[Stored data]
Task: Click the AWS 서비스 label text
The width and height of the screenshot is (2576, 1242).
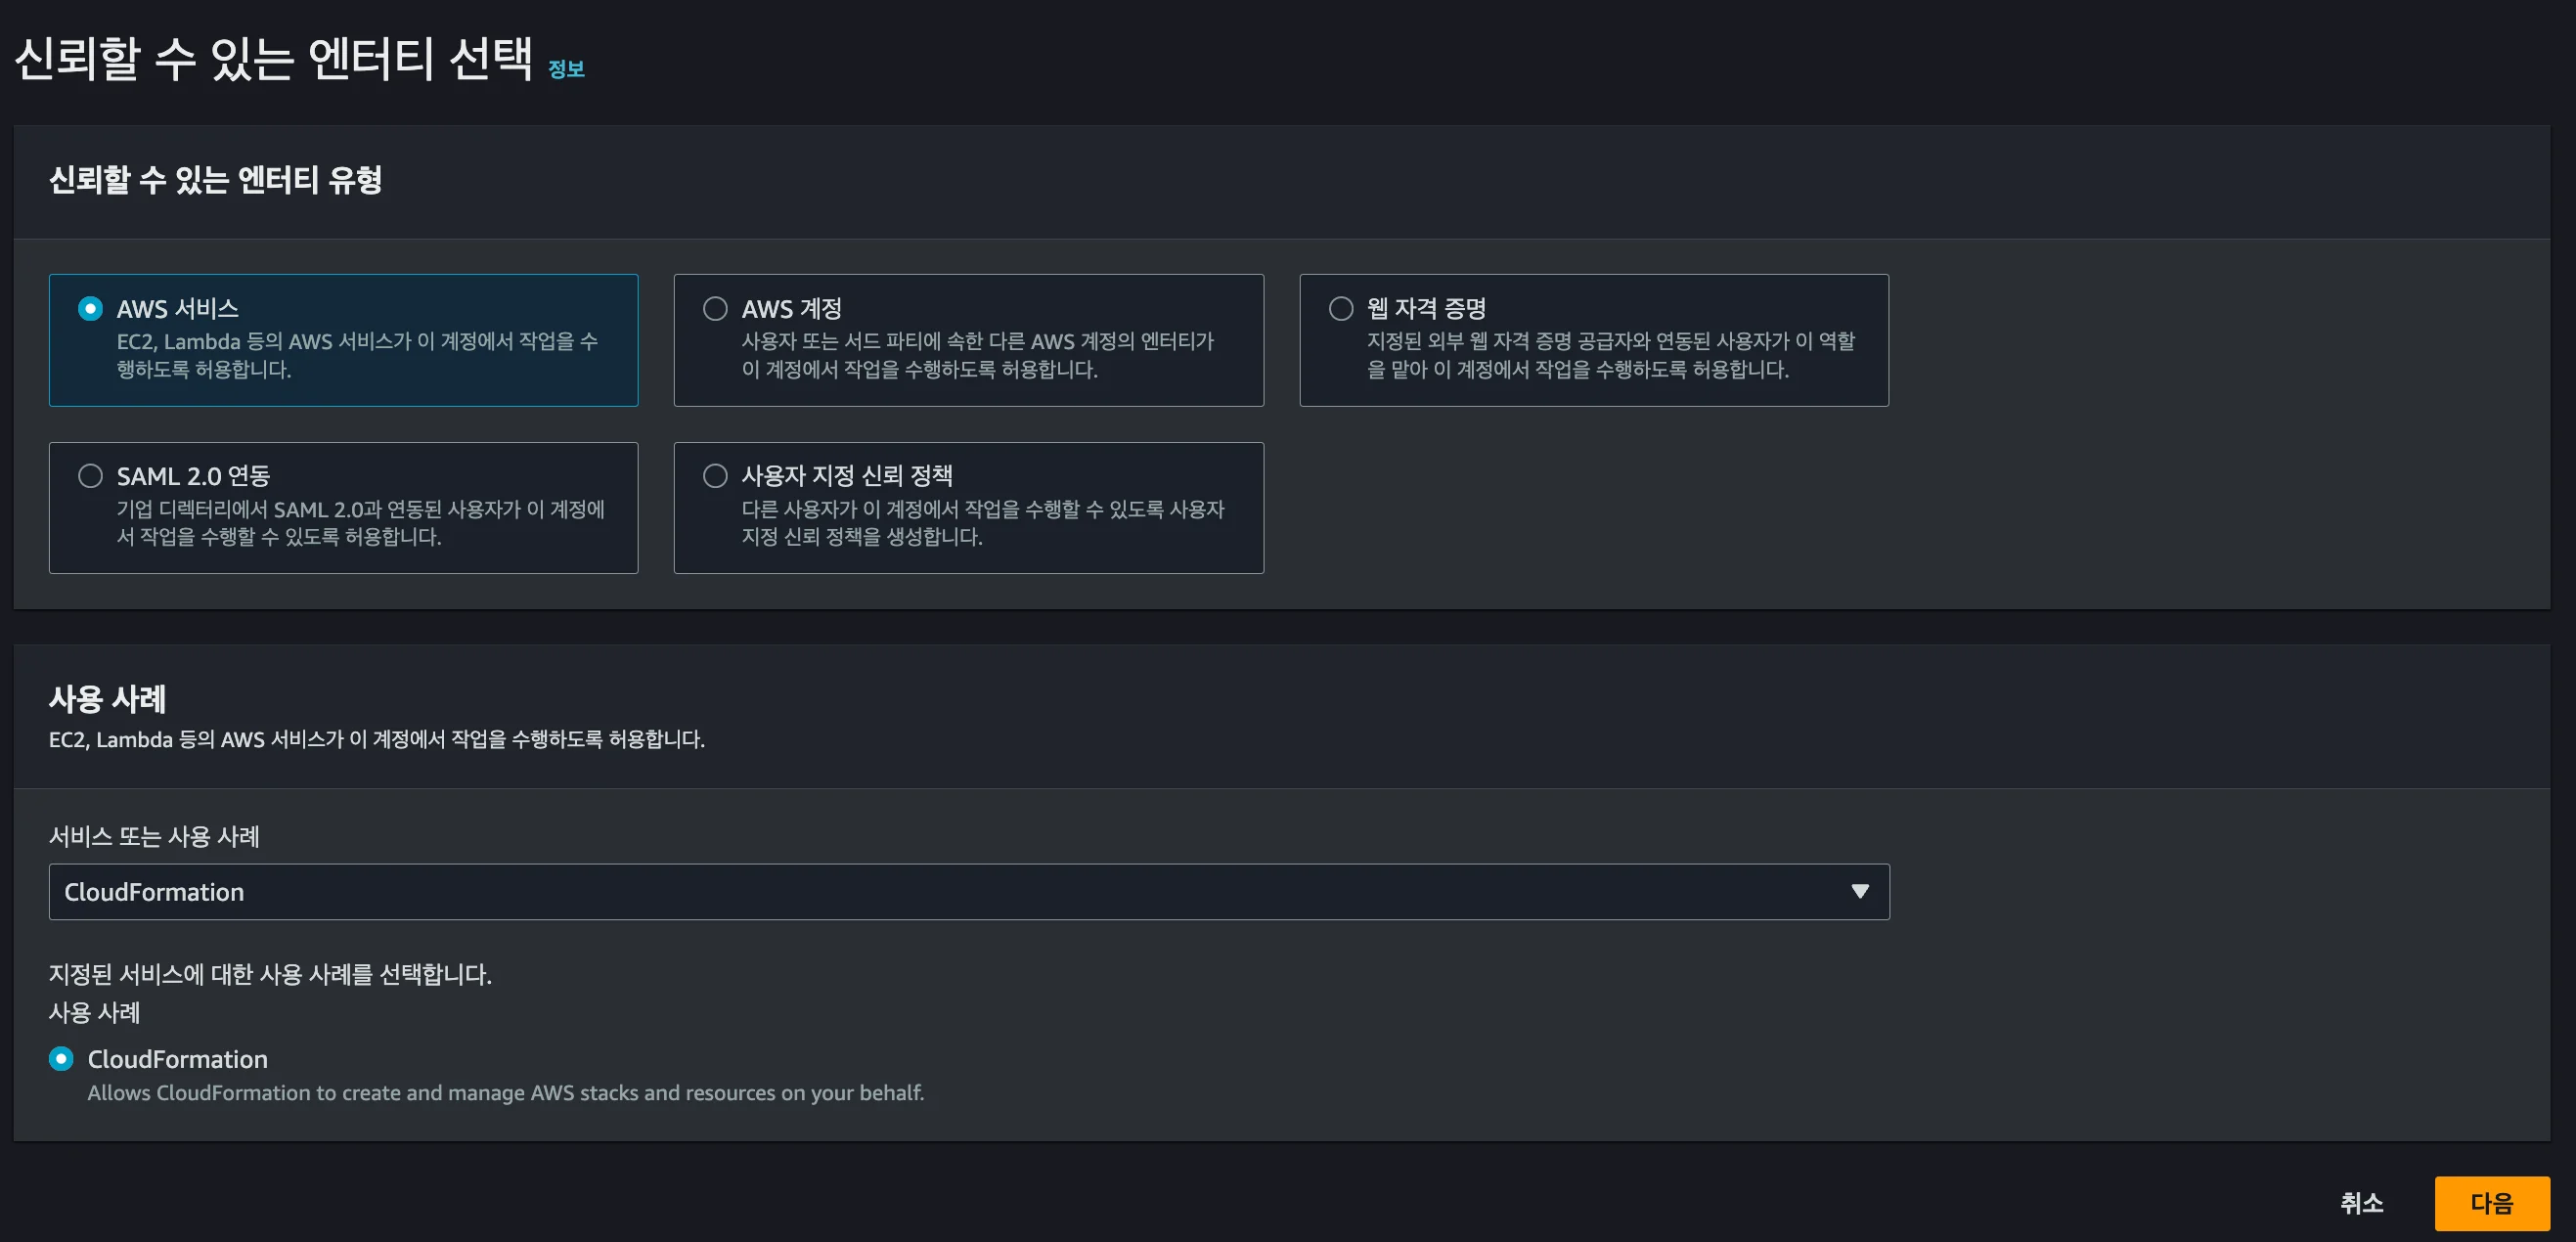Action: pos(177,309)
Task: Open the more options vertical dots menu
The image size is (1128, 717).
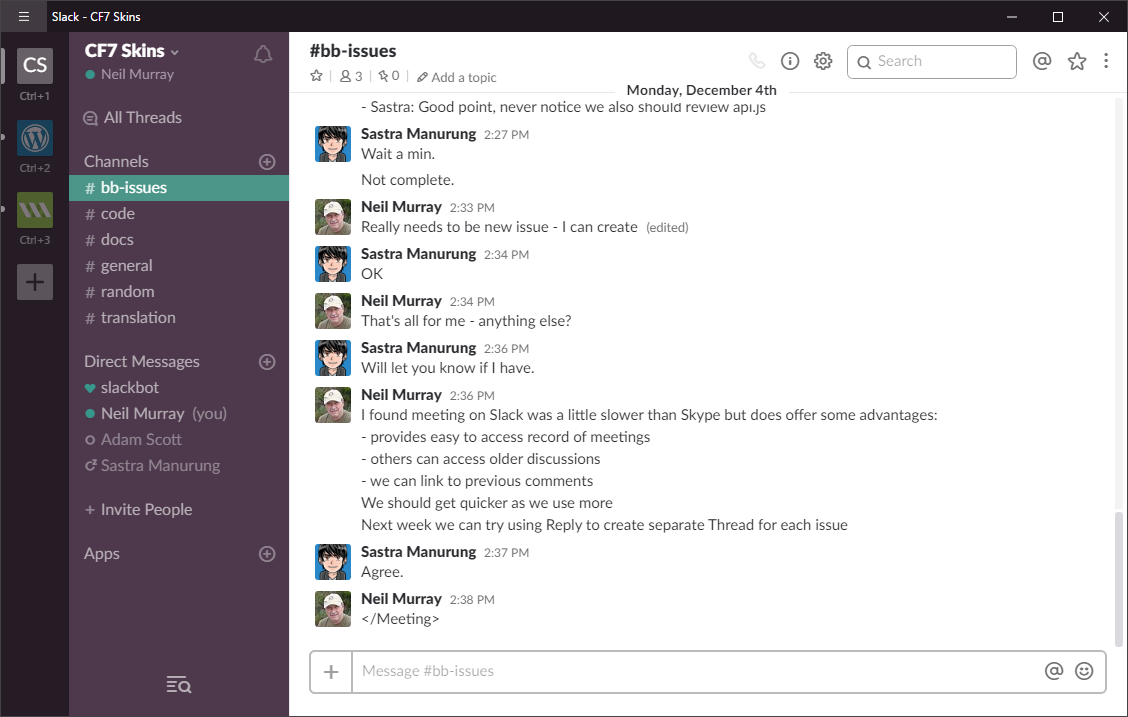Action: [1106, 61]
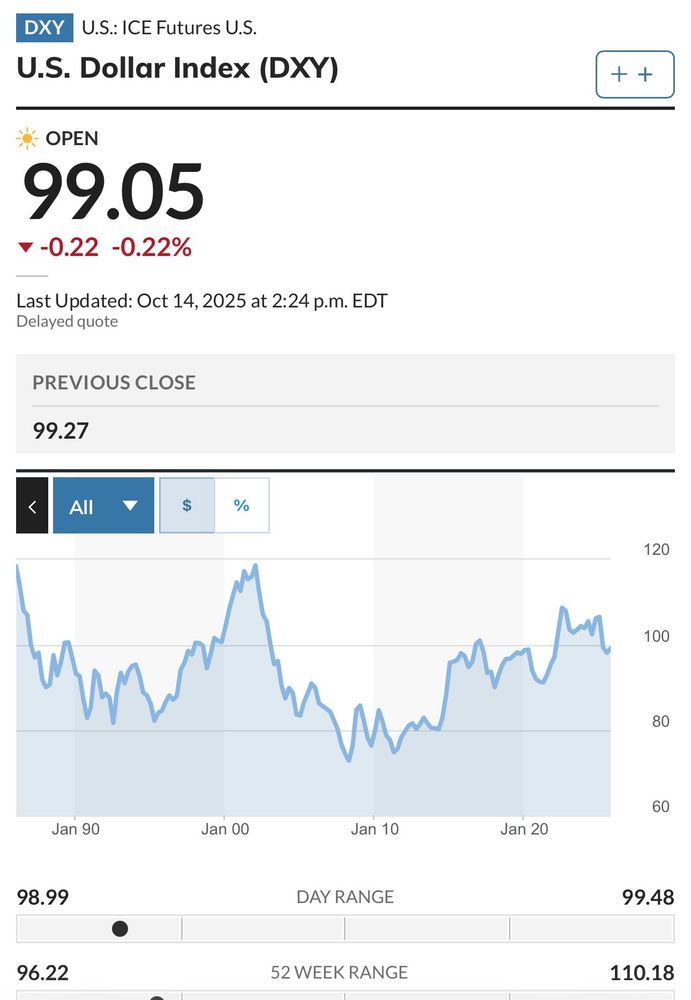Click the red down triangle next to -0.22
Viewport: 691px width, 1000px height.
coord(25,248)
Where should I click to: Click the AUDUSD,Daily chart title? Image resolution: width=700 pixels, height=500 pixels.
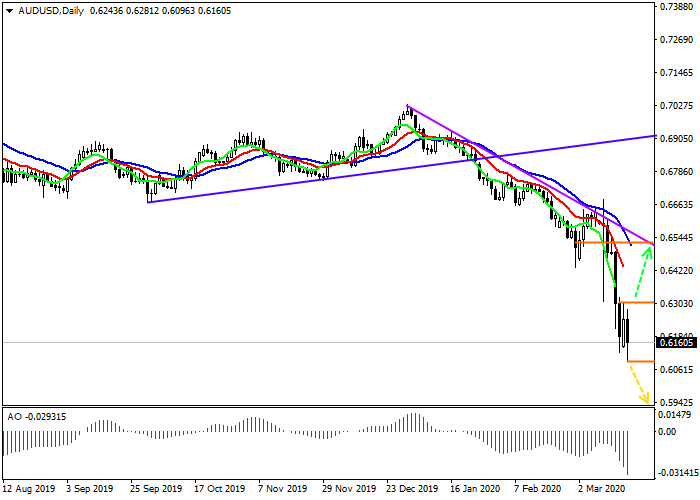click(x=44, y=10)
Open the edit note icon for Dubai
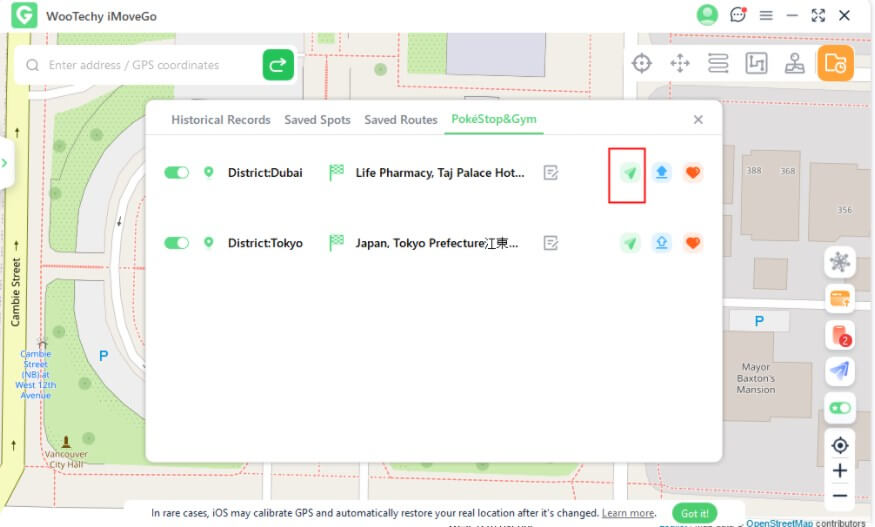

» Assignment
Of the lines above, copy each one that contains the word "Open".

» Answer box
Task: Open the more options vertical dots menu
Open the edit note icon for Dubai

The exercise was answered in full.